The task: Print the data below exactly, but only the lines from the one containing "mixes (25, 2454)" down to the one containing "events (215, 2463)", inclusive.

=== Supplied information ===

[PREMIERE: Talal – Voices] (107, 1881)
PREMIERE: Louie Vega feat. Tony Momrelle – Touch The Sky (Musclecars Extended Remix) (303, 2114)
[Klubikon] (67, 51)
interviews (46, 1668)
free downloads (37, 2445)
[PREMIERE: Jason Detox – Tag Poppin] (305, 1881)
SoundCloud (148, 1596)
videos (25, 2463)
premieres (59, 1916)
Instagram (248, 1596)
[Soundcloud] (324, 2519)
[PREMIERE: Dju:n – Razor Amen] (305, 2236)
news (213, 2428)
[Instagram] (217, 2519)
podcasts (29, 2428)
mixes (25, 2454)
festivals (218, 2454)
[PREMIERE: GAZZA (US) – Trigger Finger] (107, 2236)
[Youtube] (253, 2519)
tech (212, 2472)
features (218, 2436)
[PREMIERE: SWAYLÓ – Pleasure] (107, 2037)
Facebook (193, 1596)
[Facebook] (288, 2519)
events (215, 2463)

===
=== Supplied information ===

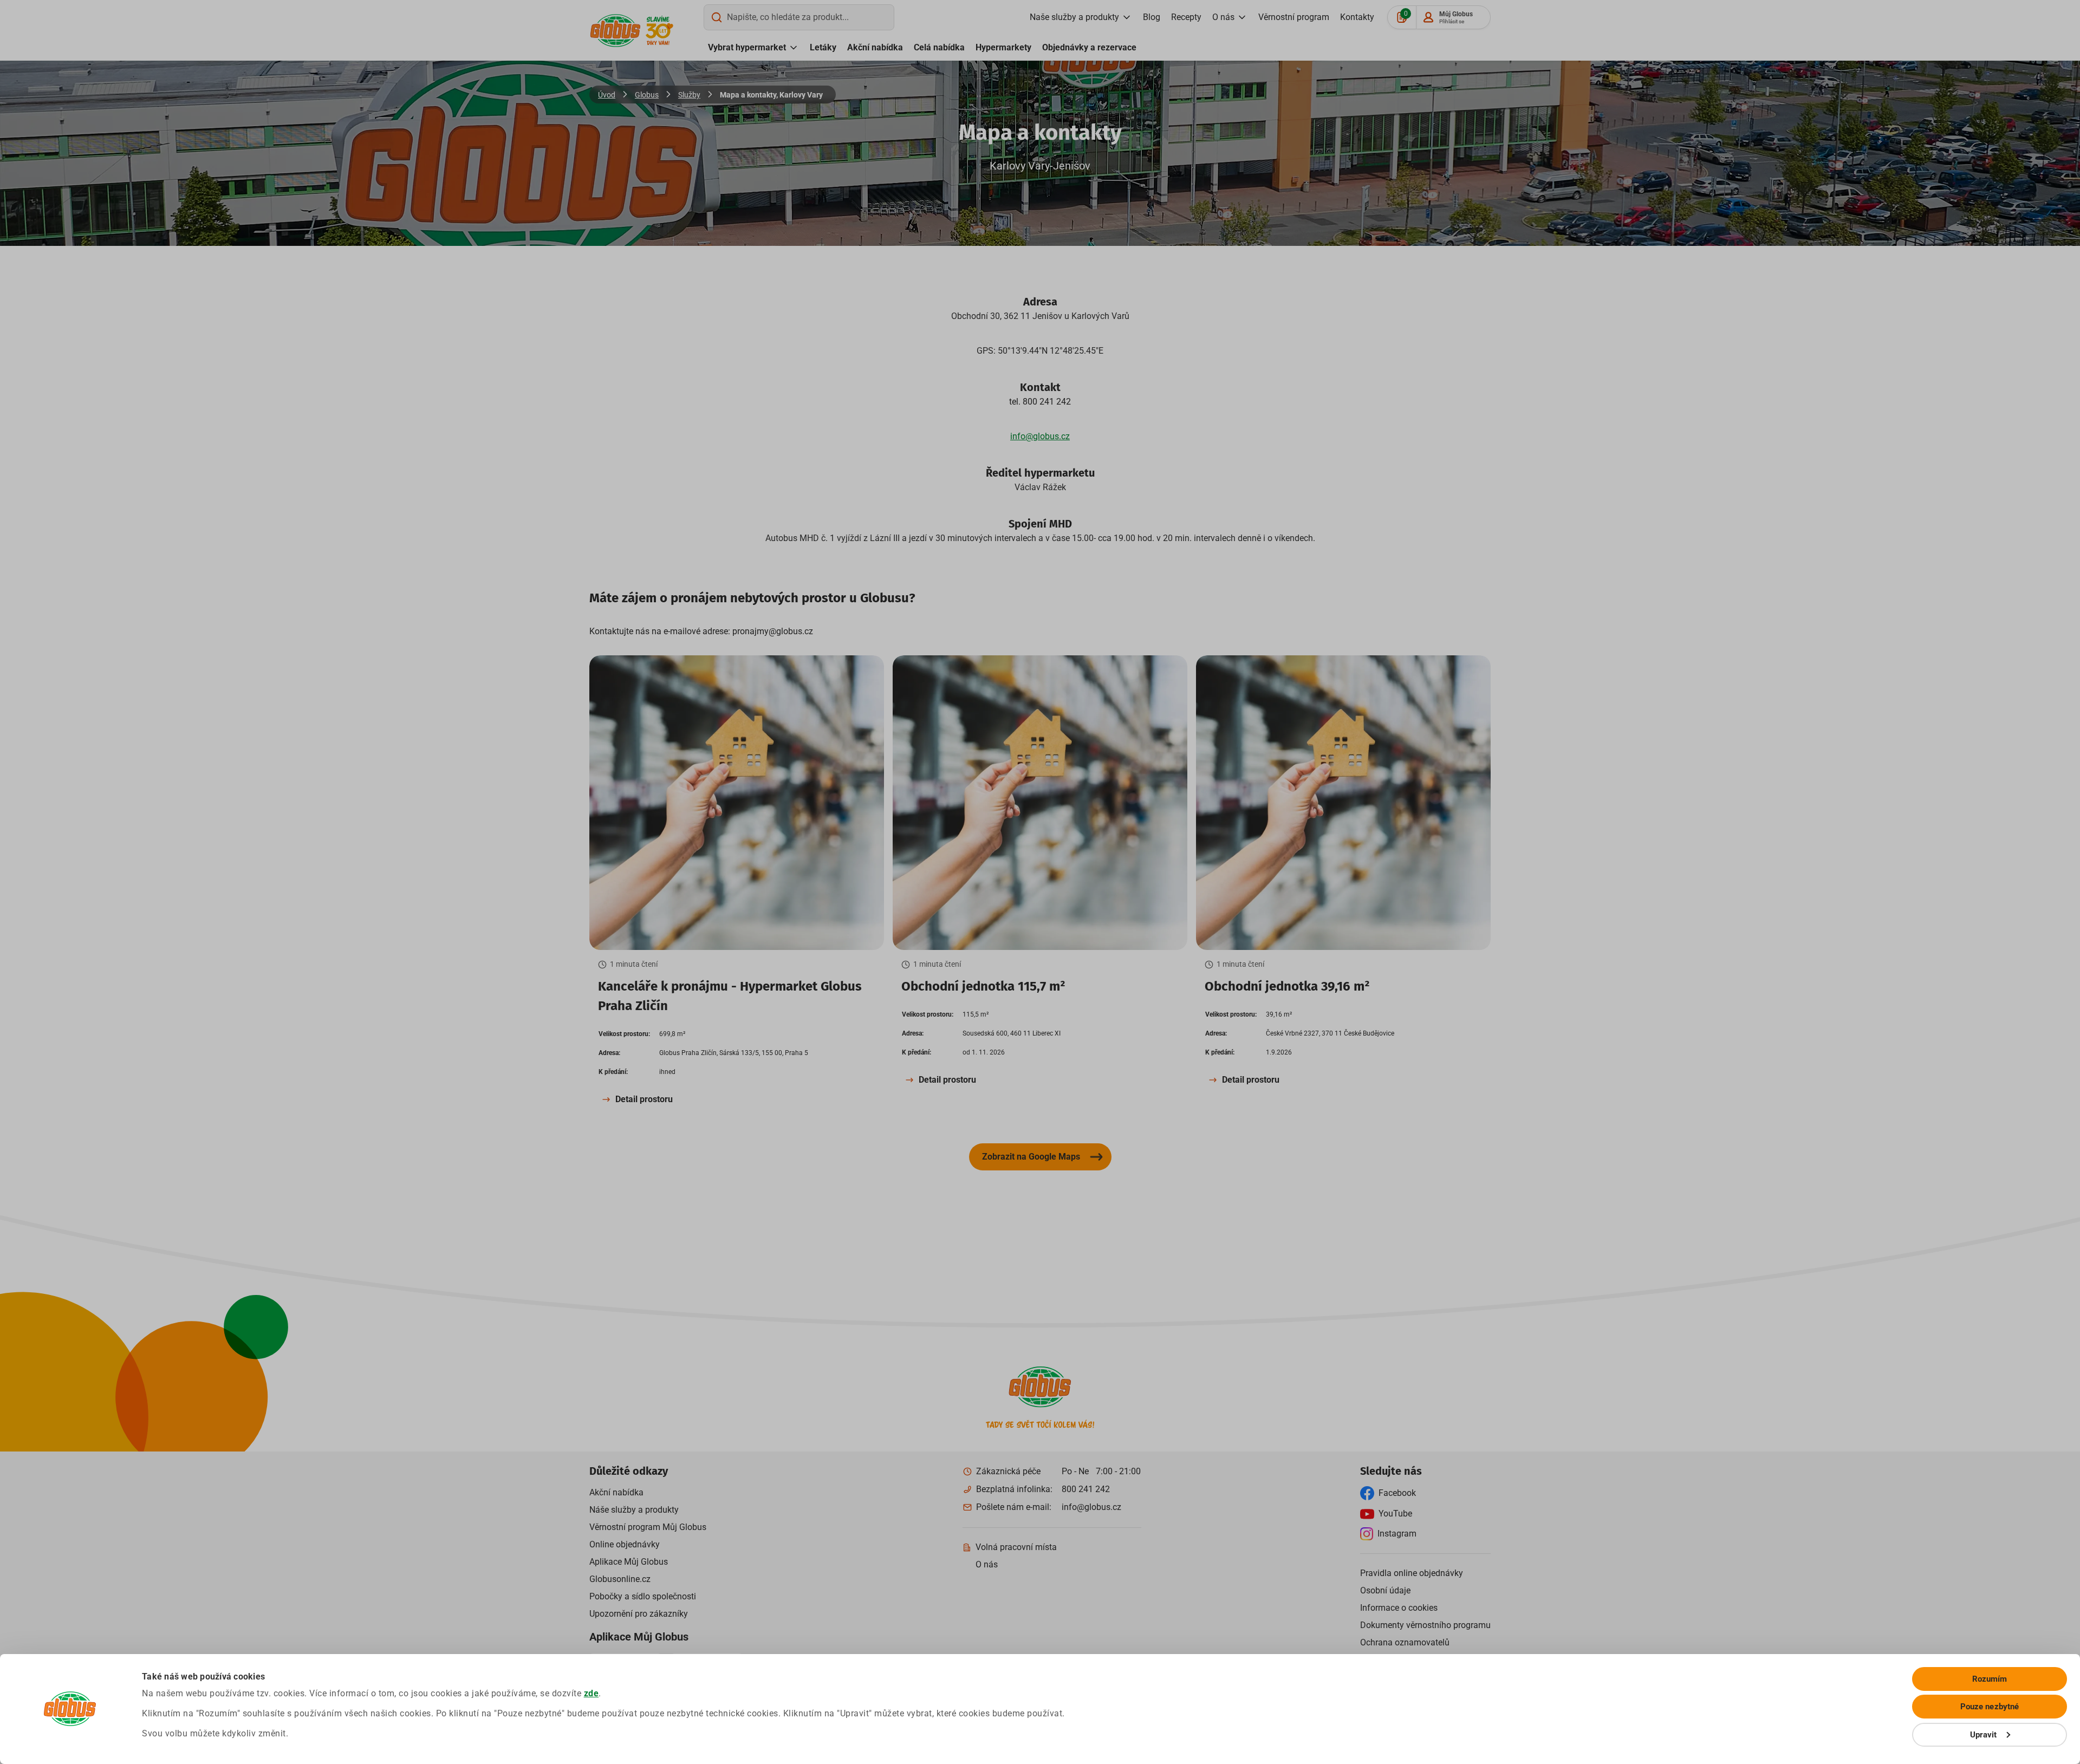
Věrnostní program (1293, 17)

===

Solution for this exercise:
mixes (25, 2454)
festivals (218, 2454)
[PREMIERE: GAZZA (US) – Trigger Finger] (107, 2236)
[Youtube] (253, 2519)
tech (212, 2472)
features (218, 2436)
[PREMIERE: SWAYLÓ – Pleasure] (107, 2037)
Facebook (193, 1596)
[Facebook] (288, 2519)
events (215, 2463)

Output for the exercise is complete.